両親がいない家庭は朝が辛いんだけどな……。
自宅を出てから、勇英高校の校門をくぐると屋外掲示板の周囲に人が集まり、クラス発表掲示されていた。
俺はそのまま掲示板の方へ向かって歩く。すると、ここ最近見慣れた背丈の女子が俺に視線を向けた。どうやら彼女は先に到着していたらしい。随分早いな……。
掲示板を見入ると、彼女と俺は偶然にも同じクラスのようだった。
「まさか同じクラスになるとはな……一応言っとく、これから宜しく」
「当然! あなたも私と同じヒーローだもの、助け合いは大切よ!」
「おい!? あまりヒーローどうこう大きな声で話すな!」
「あっ! ……そうよね、正体は秘密だものね、忘れてたわ……。

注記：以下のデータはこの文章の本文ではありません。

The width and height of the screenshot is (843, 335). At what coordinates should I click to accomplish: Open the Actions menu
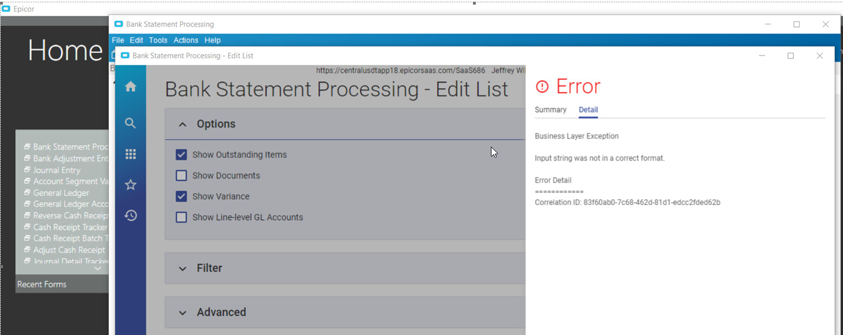[x=186, y=40]
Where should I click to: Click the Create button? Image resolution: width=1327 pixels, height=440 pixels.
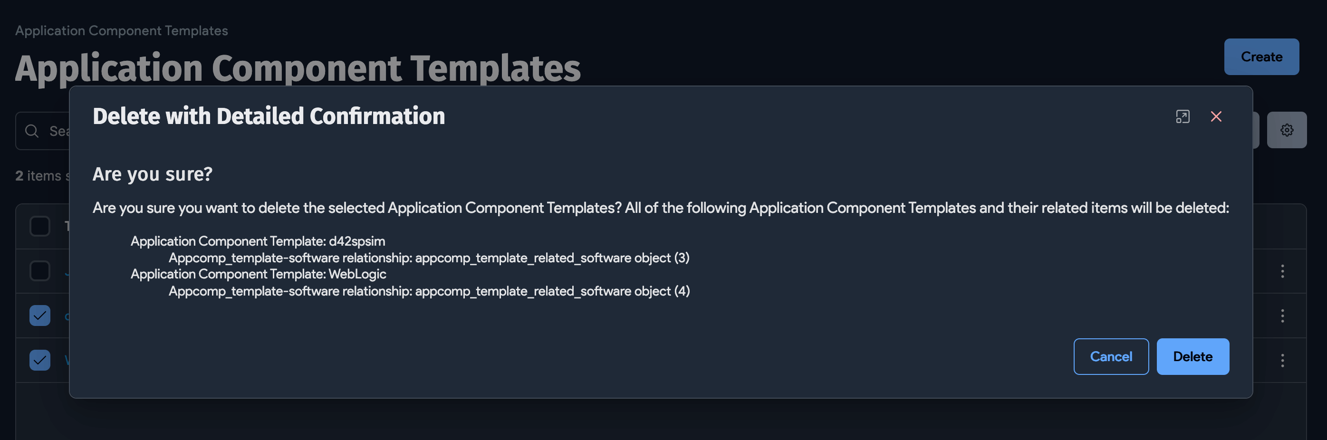(1261, 57)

ってあれ? そもそも正体隠す必要なんてあるの? ん? あれ?」
大丈夫なのか、このおっぱいボイン娘ちゃんは……。
「それに俺はあの変身デバイスをまだ手に入れていない……自衛手段がないまま俺達の素性が他の<マスクドユーザー>にバレる訳にはいかない。例え緋璃が俺を守ってくれるとしてもだ、一人で戦わせる訳にはいかない。それに、敵は一人とは限らないしな」
何故か知らないが、俺もこいつと同じヒーローということになってるらしい。絶対にそんなものになるつもりはないが、自衛手段くらいは用意しなければ、どこの誰かも分からん輩に最悪殺され兼ねない。
「おまけに追加情報で<マスクドユーザー>の他に悪の存在がいるってことよね……」
「ああ、昨日のニュースな。正義のヒーローの次は悪の組織か? 大変な世の中になったもんだよ……まったく」
<アイオンランサー>からは悪の組織が存在するなんて情報は貰っていない。あえて、言わなかったのかもしれない。悪を滅ぼすとはその悪の組織を倒せってことなのか? まるで、特撮ヒーローの世界に迷い込んでしまったようだ。
俺は彼女との今後の活動について頭を悩ませながら、新クラスの教室に向かい始業式を待った。